Pork and lamb sausage is a large serving, very spicy and very chewy, but irresistible. Squeeze lots of lemon over it. Fried smelts were a bit overcooked, but I was glad to find them and sorry the grilled sardines were not available. (Nor were the marinated sweetbreads.) A grilled octopus salad, heavy with red wine vinegar, was passable but tasted like it had been made much too long ago.

Prices are reasonable. Most entrees are well under $20, with the exception of market-priced fish (like Wayne’s $23 sea bass). Mezze average $6. Plaka has a lengthy list of Greek wines, including retsinas, and some fascinating martinis, a few of which may have you sirtaki-dancing with the staff, happily wearing in your hair the huge prawn you couldn’t eat.

Da New Place

Da Chicago Dogs is the latest restaurant to make a go at 1877 Piedmont Road in the shopping center near Cheshire Bridge Road (404-815-8135). Every sandwich and hot dog name here is preceded by the slang “Da.” All da dogs are 100-percent beef and you can upgrade da rather small weenies to da quarter-pound size for a dollar extra. Ain’t dat da bomb?

The classic Chicago style — mustard, relish, hot peppers, onion, tomato, celery salt — needs more of its condiments to satisfy me. I don’t think a hot dog is any good if it doesn’t make a mess. Ditto for da Reuben Dog, which had plenty of sauerkraut but barely discernible Swiss cheese and Thousand Island dressing.

There are eight other varieties and if you don’t super-size the dog itself, you might want to add fries or potato chips and a drink for $1.49 extra. The owners are cool. Give them a try.

Hari rama artichokes

I don’t recall the last time I ate at Calcutta (1138 Euclid Ave., 404-681-1838). I think it was the time I offended someone’s religious sentiments by noting that the restaurant is decorated with pictures of Lord Krishna turned blue by the consumption of virgins.

We were literally alone in the restaurant a recent weekday evening. It was something of a shock to eat there after exploring more adventurous places like Zyka, Udipi and Madras Saravana Bhavan. The menu here, weirdly, includes artichoke and crabmeat dip and Cajun-chicken egg rolls — a concession perhaps to the pierced children of the suburbs who bring their vanilla palates to Little Five Points en masse every weekend.

Artichoke dip aside, Calcutta has been open since 1986 and probably gave many Atlantans their first taste of the subcontinent’s spicy food. The restaurant still mainly does a good job. Prawn puri is pastry stuffed with chopped prawns in a creamy sauce.

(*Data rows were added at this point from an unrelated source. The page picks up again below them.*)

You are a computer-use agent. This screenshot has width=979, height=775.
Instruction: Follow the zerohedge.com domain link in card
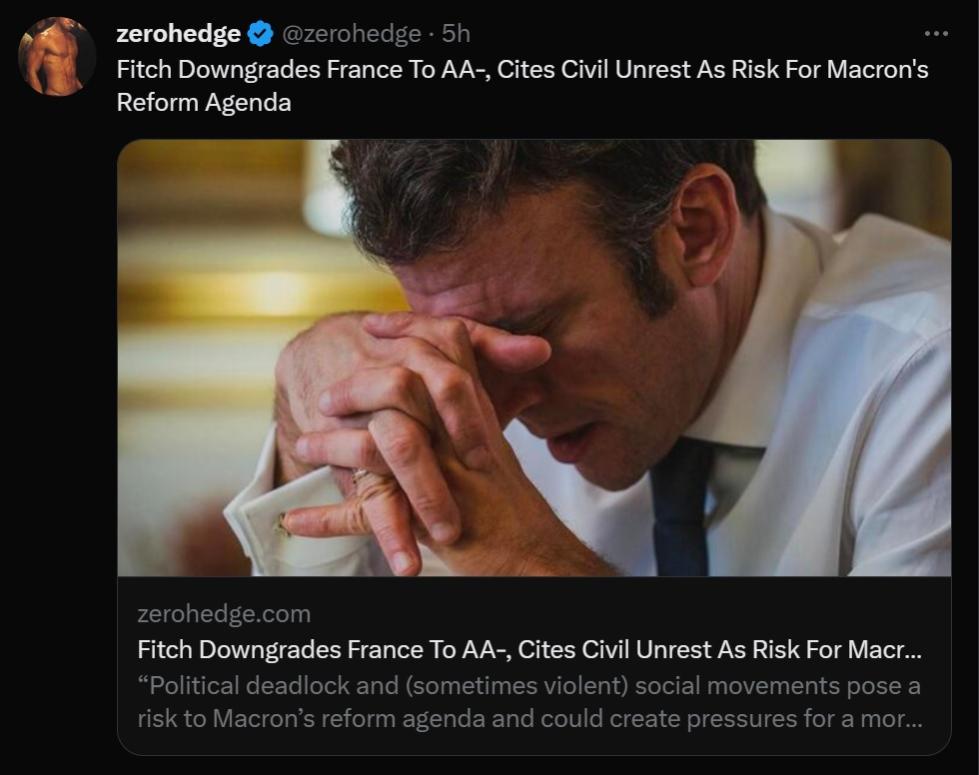224,613
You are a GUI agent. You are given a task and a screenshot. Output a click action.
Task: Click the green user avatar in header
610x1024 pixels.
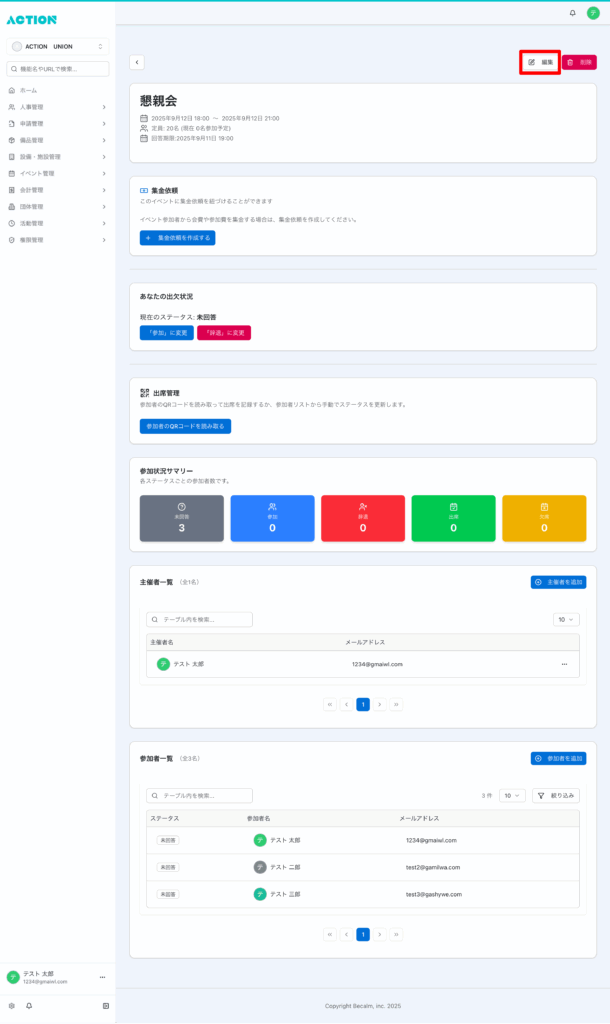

The filling is far better than the pastry, which is a weirdly heavy one, almost like an empanada, compared to the typical puff-pastry-like puri.

Chicken Kashmir, a curry featuring nuts and slices of banana, is sweet and pungent. Order some lime and mango pickles to give it a bit of a bitter edge. If you don’t eat it over rice, order some garic naan to dip in the sauce. (Calcutta by the way serves a relatively rare naan stuffed with dried fruits and nuts.)

The one major disappointment of my meal was the lamb biryani. The basmati rice was undercooked whereas its peas were shriveled. The chunks of lamb were dry and the server gave me a miniscule portion of curry sauce. I resorted to mango chutney and mint sauce, left from an order of pappadam, to moisten the dish.